Isn’t it enough if the software works well?
Definitely not! I’ll explain why you should want to know which programming techniques, programming language and tools we use, and what we do to optimally structure the code and document everything.
I understand your initial reaction might be:
“Spare me all the technical details, please!”
But I can guarantee that if that’s the way you view things, it’ll cost you a lot of money. Continue reading to learn why.
The size of the project
The size of the project definitely plays an important role in the developmental stage. In small, straightforward projects, any additional costs are manageable if, for example, it turns out certain things have to be rebuilt. Whereas this is often not the case for bigger projects: we’ve seen cases where the project had already taken up a few hundred hours and then had to be scrapped and redone due to mistakes made in the early stages.
There are lots of different programming languages. Our advice? Stay away from all the ‘exotic’ (barely used) languages, because if your programmers happen to be unable to continue on, finding a replacement will be difficult. And who guarantees that an exotic programming language even has a future? That it will be continually improved, and secured?
Moreover, all programming languages have pros and cons and not every language is right for every project: let someone you can trust, who has experience and whose main priority is to help you, advise you.
Topulus has partnered up with PHP (for smaller projects) and .NET (for medium sized and larger projects).
Structuring and documenting
Programmers are expected to apply optimal structure to their programming code and to document their process well.
The manner in which programmers apply structure is of great influence on the quality of the eventual code and with that the maintainability and extensibility in the future. Perhaps you wouldn’t expect this, but programmers are constantly tempted to start working sloppily, by quickly editing something or forgetting to document the process. This saves time, after all – and doesn’t affect the functionality of the project works. But if the code turns out to be filled with lots of little small changes, it can cause all sorts of trouble.
That’s why there are tools and techniques that more or less force the programmer to work in a structured manner. More about this later.
But why is the structure in the code so important? If the code is unstructured, of which the informal name is a ‘spaghetti code’, working on it in the future will get very complicated, and sometimes even impossible. Say you want to repair a bug in the software, various unexpected and illogical dependencies might reveal themselves and negatively affect your logical edits elsewhere in the code. In other words: several things will go wrong, in several places. Then you’ll have to figure out how to fix it, by making edits with potential new unexpected results.

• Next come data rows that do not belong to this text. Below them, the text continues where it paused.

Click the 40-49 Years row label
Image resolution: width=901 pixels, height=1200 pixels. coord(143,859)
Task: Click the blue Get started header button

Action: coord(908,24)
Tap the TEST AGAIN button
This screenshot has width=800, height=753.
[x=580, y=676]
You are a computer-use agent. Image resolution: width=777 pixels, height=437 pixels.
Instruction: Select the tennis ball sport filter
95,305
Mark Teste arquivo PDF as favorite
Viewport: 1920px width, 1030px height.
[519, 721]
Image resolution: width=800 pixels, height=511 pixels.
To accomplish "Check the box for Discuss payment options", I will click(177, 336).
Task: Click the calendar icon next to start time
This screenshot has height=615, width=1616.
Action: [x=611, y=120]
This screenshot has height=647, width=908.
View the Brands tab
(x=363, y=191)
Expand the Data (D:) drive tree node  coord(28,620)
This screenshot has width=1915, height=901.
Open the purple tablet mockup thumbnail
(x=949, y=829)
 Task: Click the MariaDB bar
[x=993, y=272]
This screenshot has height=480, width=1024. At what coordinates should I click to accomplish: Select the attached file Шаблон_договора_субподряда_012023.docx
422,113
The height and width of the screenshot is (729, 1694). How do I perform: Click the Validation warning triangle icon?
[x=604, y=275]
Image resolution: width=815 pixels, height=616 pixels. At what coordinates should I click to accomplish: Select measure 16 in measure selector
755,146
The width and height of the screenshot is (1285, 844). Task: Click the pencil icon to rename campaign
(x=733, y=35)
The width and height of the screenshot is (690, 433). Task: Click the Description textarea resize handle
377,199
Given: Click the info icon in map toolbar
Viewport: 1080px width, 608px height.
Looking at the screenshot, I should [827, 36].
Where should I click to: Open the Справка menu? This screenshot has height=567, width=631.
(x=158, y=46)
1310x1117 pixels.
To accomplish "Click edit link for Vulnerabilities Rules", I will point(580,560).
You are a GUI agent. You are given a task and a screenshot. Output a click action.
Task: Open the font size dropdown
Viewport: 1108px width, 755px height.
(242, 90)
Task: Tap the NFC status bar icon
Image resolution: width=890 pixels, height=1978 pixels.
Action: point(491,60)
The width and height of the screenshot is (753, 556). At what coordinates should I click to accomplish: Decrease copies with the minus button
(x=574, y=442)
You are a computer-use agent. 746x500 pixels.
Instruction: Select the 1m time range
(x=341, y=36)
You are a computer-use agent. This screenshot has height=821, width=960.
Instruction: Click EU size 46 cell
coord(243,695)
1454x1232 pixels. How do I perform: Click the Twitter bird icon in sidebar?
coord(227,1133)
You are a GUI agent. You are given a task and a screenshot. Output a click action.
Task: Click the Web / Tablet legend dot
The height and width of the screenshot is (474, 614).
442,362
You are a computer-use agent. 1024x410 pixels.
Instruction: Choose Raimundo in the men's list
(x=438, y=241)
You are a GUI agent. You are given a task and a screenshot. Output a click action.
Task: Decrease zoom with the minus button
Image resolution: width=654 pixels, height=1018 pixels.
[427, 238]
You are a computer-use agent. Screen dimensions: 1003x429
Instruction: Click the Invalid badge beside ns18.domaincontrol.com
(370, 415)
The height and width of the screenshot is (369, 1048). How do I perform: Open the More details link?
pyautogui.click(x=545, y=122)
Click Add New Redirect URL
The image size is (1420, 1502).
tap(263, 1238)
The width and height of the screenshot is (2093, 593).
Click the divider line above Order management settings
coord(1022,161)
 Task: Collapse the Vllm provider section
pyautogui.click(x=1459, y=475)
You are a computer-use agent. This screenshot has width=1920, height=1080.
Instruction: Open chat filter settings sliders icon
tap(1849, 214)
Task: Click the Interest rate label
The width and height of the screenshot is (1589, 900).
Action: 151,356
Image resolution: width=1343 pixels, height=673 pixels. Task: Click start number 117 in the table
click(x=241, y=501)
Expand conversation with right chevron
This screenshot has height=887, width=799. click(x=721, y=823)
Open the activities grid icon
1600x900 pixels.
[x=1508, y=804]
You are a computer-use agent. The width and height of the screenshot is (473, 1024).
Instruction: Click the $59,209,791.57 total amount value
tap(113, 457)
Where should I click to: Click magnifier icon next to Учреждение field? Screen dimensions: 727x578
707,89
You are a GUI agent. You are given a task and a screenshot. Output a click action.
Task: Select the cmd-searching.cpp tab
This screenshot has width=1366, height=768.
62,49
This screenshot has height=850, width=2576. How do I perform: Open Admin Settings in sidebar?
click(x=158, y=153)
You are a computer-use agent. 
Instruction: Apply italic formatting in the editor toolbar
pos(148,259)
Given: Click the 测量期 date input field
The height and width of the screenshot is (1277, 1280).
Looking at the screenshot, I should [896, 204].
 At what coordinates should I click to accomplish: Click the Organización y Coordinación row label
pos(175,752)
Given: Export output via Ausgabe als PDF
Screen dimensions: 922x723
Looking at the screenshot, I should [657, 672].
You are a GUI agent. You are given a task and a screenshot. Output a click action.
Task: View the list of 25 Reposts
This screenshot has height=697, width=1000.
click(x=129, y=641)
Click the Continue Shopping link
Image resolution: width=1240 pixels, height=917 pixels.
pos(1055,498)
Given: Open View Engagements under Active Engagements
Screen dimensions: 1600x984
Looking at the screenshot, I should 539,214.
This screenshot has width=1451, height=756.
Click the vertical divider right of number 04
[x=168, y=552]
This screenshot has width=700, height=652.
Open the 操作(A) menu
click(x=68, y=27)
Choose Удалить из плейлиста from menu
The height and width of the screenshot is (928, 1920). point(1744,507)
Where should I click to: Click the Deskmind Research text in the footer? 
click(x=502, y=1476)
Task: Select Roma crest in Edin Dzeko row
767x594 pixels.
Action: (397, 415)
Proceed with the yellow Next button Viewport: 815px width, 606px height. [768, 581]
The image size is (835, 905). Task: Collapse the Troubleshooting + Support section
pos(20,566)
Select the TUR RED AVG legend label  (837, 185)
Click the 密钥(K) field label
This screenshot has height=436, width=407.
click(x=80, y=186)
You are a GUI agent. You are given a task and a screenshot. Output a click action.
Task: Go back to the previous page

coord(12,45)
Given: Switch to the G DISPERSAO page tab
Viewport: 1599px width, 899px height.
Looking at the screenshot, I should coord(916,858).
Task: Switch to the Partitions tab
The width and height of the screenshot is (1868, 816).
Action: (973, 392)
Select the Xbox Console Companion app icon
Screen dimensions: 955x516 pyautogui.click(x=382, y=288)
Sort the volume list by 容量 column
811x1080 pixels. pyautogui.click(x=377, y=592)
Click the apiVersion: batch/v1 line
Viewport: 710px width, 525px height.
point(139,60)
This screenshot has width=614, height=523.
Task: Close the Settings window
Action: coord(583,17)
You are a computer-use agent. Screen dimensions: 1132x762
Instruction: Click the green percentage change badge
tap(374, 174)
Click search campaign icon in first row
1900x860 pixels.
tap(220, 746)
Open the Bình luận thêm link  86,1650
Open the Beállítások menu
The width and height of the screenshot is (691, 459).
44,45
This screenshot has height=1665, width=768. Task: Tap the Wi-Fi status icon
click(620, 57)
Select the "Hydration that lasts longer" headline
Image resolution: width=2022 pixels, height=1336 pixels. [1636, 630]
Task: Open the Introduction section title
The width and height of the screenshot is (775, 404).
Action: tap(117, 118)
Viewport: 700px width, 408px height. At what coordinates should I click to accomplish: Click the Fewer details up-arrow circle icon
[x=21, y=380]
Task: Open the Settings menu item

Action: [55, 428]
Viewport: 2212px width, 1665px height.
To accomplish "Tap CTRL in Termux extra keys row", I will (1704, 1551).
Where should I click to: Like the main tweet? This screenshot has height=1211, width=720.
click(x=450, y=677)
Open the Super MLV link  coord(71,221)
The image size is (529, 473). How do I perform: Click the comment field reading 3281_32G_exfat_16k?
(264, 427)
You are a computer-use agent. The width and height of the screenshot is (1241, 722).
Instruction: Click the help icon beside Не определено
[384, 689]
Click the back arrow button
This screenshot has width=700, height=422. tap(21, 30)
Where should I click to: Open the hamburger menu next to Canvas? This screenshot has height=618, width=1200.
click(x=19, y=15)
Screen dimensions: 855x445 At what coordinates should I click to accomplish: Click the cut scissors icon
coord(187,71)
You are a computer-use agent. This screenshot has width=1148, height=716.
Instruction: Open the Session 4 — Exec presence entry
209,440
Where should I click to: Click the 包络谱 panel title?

One rule and indicator of programming well is that should a second programmer take a look at your code, they are able to seamlessly continue where you left off. That guarantees that your product has a future.
Why would you want to continue with your code in the future?
Well, that’s necessary to ensure security, for example, but also to fix mistakes or build in extra functionality.
Building software is a continuous process, where you regularly need to maintain and change the code.
And that’s where structuring comes in, because if everything is structured well, maintenance will be a lot easier and programmers will be able to work as efficiently as possible.
Example: Recently we’ve taken over management of software, which several programmers had worked on over the years. The software worked fine; all users were happy with it. But when we made some adjustments, we discovered that certain elements that were normally defined in one logical place in the code, sometimes appeared in 6 or 7 different places. Although our adjustments might’ve slightly improved a few things, it also had unwanted and unexpected consequences in many other places. And we had to check and repair all of those consequences. But every repair also presented this exact same problem, so it was a hopeless task. At the end of the day, everything can be solved, but in situations like this it costs an incredible amount of time. And the code has no ‘future’, because if you really want to make big changes, the cheapest solution is to start over. And in projects that have already taken several hundred hours, you are talking about serious divestments. That is exactly what we decided for this project: we have completely restarted and have thrown away a 500-hour project. And that wouldn’t have been necessary if this project had been set up right from the start.
In the interest of
We’re very aware of the risks we’ve described in this blog. When it comes to the decisions we make and our transparency on our website concerning those decisions, we believe we work according to one set interest: the interest of the customer.